Esercizio assegnato:
Prosegui la discussione di forum qui sotto, in cui due utenti pensano di incontrarsi a metà strada, scrivendo il seguito dopo l'ultima riga riportata.

Testo di lettura:
- - -

Cassandra82 ha detto:


> io tiro le cose


Io in realtà faccio delle "rospate al fulmicotone " !!!! 

rospata al fulmicotone = ramanzina dissacrante e sarcastica :carneval:


----------



## Biri (26 Settembre 2016)

Fiammetta ha detto:


> Io in realtà faccio delle "rospate al fulmicotone " !!!!
> 
> rospata al fulmicotone = ramanzina dissacrante e sarcastica :carneval:


ah ma io avevo capito


----------



## Fiammetta (26 Settembre 2016)

Cassandra82 ha detto:


> ah ma io avevo capito


Non avevo dubbi :risata:


----------



## Biri (26 Settembre 2016)

Fiammetta ha detto:


> Non avevo dubbi :risata:


son pur sempre toscana :carneval:


----------



## Fiammetta (26 Settembre 2016)

Cassandra82 ha detto:


> son pur sempre toscana :carneval:


Toscanaccia sei :up: si sta ad un tiro di schioppo, per questo potevo ospitarti agevolmente :carneval:


----------



## Biri (26 Settembre 2016)

Fiammetta ha detto:


> Toscanaccia sei :up: si sta ad un tiro di schioppo, per questo potevo ospitarti agevolmente :carneval:


ma un giorno troviamoci a metà strada


----------



## Fiammetta (26 Settembre 2016)

Cassandra82 ha detto:


> ma un giorno troviamoci a metà strada


al lago Trasimeno !!!! O a Cortona se magna bene


----------



## Biri (26 Settembre 2016)

Fiammetta ha detto:


> al lago Trasimeno !!!! O a Cortona se magna bene


ah beh
se arrivi a cortona
arrivi praticamente da me :rotfl:
al lago a me va benissimo


----------



## Fiammetta (26 Settembre 2016)

Cassandra82 ha detto:


> ah beh
> se arrivi a cortona
> arrivi praticamente da me :rotfl:
> al lago a me va benissimo


Ma daiiii vado a mangiare ogni tanto all'osteria del teatro :up:


----------



## Biri (26 Settembre 2016)

- - -

Righe del dataset:
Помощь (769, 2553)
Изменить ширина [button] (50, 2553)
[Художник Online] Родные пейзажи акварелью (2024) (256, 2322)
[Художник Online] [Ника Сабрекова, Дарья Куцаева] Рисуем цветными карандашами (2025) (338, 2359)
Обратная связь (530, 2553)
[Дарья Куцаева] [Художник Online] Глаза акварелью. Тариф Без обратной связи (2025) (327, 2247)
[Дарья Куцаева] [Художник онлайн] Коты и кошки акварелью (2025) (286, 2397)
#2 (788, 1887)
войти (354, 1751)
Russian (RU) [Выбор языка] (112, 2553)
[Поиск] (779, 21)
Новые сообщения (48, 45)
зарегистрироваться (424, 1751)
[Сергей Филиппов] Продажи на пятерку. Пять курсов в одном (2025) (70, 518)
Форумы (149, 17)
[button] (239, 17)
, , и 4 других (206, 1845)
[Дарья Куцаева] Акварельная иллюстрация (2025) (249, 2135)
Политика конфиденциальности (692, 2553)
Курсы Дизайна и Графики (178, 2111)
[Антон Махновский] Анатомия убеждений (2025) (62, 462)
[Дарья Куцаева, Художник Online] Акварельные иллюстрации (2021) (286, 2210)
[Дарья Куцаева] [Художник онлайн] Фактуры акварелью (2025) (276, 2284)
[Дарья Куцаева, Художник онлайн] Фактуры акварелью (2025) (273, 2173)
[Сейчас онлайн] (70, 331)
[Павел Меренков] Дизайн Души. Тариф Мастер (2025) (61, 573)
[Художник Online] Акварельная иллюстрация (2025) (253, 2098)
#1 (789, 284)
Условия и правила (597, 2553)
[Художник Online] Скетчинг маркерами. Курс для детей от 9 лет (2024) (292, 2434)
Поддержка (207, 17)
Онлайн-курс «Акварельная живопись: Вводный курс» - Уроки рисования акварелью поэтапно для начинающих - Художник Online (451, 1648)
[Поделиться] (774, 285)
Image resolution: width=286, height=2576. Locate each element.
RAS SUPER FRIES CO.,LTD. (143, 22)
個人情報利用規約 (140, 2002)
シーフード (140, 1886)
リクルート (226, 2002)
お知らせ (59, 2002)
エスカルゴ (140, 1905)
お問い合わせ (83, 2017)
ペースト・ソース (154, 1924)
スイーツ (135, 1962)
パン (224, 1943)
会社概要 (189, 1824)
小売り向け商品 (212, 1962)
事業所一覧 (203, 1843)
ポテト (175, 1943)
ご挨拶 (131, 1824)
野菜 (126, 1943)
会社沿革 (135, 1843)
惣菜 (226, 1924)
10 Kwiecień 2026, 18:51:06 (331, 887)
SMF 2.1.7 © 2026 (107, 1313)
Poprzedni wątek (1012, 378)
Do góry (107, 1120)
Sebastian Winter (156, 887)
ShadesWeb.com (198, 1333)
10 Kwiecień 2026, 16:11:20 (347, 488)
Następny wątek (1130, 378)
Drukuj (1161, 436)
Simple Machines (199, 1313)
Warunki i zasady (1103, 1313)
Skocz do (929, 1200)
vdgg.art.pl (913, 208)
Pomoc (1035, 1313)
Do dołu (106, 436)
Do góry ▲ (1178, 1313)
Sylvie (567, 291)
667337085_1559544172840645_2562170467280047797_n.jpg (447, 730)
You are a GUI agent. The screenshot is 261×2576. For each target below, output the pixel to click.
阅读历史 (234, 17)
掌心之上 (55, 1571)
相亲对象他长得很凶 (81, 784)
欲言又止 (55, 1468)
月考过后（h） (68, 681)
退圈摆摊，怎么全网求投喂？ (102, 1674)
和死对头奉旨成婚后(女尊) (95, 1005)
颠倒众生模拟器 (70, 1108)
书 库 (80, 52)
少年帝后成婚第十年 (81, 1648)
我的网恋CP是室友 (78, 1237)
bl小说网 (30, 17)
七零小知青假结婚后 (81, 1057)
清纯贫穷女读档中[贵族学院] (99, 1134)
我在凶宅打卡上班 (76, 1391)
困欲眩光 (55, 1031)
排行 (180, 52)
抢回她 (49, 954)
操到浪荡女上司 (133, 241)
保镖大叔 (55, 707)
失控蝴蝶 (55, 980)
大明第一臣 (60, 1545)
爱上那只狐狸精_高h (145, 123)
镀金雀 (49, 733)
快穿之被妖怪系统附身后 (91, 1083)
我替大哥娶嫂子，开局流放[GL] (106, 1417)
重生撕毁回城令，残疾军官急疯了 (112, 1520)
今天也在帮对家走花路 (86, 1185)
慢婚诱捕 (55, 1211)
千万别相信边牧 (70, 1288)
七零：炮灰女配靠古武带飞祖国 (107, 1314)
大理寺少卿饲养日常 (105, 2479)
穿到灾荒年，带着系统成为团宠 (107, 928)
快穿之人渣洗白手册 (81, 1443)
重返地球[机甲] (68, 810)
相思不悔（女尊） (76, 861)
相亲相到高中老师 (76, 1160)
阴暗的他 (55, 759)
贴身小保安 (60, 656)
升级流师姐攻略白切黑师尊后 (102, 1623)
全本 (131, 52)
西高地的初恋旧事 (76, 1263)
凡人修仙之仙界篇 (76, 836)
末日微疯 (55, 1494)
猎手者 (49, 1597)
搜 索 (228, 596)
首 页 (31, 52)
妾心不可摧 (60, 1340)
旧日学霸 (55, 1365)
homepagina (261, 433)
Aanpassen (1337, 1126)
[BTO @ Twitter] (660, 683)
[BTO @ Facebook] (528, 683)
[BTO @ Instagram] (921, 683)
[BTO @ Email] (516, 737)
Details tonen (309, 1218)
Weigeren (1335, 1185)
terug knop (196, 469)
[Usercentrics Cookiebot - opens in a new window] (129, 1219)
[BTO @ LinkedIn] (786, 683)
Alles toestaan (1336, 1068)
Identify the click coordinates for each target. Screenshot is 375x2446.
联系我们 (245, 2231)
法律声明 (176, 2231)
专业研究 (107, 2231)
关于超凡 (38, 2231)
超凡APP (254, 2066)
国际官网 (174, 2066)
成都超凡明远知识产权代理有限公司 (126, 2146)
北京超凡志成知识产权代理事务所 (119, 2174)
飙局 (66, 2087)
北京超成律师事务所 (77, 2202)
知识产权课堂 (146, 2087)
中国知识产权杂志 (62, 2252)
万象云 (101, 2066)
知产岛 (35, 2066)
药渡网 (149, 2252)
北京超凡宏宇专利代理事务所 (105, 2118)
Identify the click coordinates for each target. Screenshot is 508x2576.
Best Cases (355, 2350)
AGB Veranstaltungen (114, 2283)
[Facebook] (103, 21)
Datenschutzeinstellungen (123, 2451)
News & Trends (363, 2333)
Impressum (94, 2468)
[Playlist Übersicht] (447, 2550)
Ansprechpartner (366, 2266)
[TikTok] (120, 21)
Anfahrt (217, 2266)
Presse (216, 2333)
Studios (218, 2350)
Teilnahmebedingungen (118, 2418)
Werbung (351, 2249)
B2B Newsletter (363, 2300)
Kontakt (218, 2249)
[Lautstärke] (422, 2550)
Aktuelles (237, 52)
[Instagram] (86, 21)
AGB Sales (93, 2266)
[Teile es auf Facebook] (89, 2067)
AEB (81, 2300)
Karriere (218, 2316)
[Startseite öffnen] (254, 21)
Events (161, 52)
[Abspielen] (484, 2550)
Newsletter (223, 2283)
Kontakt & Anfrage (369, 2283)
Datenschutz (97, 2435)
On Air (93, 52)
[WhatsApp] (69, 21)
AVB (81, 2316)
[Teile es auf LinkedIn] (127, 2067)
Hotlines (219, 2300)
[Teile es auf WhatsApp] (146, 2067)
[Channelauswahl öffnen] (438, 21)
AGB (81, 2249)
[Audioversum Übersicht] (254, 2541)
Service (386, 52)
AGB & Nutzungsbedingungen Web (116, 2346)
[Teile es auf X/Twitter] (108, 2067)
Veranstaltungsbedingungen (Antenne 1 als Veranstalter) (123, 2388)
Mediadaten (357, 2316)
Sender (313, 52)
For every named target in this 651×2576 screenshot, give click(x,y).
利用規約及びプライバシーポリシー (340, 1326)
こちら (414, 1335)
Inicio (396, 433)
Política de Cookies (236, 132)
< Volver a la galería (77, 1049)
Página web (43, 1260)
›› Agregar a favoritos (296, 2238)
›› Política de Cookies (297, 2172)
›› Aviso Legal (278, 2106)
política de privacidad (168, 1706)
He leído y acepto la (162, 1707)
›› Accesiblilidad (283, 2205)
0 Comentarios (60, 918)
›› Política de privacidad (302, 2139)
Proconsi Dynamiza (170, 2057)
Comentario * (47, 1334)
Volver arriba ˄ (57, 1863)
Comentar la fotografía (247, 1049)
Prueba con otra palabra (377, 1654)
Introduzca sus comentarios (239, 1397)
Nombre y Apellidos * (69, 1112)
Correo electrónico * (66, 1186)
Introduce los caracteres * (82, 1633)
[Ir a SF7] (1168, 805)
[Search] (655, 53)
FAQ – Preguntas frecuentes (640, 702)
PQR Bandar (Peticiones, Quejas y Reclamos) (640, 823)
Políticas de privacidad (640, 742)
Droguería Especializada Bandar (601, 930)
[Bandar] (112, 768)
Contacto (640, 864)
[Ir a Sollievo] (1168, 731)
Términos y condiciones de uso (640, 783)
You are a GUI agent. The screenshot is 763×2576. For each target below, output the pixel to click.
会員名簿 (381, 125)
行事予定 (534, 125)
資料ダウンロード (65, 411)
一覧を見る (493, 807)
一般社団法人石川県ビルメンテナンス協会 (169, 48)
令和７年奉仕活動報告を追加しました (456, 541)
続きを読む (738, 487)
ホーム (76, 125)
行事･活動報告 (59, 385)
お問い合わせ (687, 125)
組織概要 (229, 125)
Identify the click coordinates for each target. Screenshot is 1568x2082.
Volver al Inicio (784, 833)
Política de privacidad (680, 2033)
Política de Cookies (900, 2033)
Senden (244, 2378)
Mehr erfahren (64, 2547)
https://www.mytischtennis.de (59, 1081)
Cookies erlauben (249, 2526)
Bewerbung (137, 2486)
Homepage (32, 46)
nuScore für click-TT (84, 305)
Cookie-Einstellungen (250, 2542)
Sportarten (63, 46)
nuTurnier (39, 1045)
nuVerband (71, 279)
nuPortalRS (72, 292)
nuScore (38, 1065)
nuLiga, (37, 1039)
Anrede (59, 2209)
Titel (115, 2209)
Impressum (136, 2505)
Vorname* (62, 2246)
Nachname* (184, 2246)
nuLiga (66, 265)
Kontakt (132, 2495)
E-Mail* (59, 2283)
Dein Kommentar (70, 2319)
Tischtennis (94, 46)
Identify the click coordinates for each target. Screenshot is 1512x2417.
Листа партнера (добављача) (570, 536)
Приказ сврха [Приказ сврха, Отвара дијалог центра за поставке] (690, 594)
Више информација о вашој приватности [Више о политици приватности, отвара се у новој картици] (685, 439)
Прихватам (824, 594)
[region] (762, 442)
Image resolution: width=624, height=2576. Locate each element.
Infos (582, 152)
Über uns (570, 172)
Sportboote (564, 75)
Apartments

- - -

Risposta scritta:
Fiammetta ha detto:


> Ma daiiii vado a mangiare ogni tanto all'osteria del teatro :up:


ah vai proprio in centro...
però ti tratti bene....


----------



## Spot (28 Settembre 2016)

Mi sono dimenticata di dichiarare anche qui che la tinta mi è riuscita benissimo e il nuovo colore è bellisshimisshimo.
Le sopracciglia fanno cagare però. 
Lasciamele doppie, e poi ti trovi con due lineette insulse. Odio.


----------



## Fiammetta (28 Settembre 2016)

Spot ha detto:


> Mi sono dimenticata di dichiarare anche qui che la tinta mi è riuscita benissimo e il nuovo colore è bellisshimisshimo.
> Le sopracciglia fanno cagare però.
> Lasciamele doppie, e poi ti trovi con due lineette insulse. Odio.


Colore capelli ?


----------



## Spot (28 Settembre 2016)

Fiammetta ha detto:


> Colore capelli ?


Nero :inlove:
Lo desideravo da un bel po'.


----------



## Fiammetta (28 Settembre 2016)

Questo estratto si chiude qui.